* _What to work on_: The expected output is each line below containing "Obserwuj", copied in full.

Saved entries
# # # # # # #

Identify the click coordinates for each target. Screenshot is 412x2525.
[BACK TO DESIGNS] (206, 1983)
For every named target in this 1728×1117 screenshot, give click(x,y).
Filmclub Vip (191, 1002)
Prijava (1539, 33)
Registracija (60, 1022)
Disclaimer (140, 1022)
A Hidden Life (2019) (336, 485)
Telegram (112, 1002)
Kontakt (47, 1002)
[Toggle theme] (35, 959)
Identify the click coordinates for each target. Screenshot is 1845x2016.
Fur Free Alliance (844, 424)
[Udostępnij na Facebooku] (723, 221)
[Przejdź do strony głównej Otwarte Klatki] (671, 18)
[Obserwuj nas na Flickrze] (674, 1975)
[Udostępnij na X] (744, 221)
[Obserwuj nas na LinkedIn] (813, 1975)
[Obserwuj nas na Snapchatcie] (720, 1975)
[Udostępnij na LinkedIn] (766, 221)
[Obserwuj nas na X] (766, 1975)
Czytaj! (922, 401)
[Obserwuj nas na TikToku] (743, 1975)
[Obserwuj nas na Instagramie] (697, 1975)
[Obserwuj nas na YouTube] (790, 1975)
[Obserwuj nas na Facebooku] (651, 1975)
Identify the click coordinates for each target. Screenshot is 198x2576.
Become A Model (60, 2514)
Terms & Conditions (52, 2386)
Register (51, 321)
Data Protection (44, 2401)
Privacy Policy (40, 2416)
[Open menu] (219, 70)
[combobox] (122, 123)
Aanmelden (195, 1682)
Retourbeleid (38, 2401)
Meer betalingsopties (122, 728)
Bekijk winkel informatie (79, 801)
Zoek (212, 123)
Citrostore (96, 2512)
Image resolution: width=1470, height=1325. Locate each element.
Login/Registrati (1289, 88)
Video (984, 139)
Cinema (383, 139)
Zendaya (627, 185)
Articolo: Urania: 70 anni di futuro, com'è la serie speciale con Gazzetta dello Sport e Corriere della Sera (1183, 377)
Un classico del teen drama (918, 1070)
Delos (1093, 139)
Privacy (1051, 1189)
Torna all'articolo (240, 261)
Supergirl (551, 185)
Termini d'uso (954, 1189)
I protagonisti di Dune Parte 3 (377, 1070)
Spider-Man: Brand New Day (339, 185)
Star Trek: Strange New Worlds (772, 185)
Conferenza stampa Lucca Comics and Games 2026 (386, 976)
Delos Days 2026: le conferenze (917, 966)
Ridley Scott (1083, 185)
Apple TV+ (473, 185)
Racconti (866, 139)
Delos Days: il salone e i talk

# # # # # # #

* _Answer for this exercise_:
[Obserwuj nas na Flickrze] (674, 1975)
[Obserwuj nas na LinkedIn] (813, 1975)
[Obserwuj nas na Snapchatcie] (720, 1975)
[Obserwuj nas na X] (766, 1975)
[Obserwuj nas na TikToku] (743, 1975)
[Obserwuj nas na Instagramie] (697, 1975)
[Obserwuj nas na YouTube] (790, 1975)
[Obserwuj nas na Facebooku] (651, 1975)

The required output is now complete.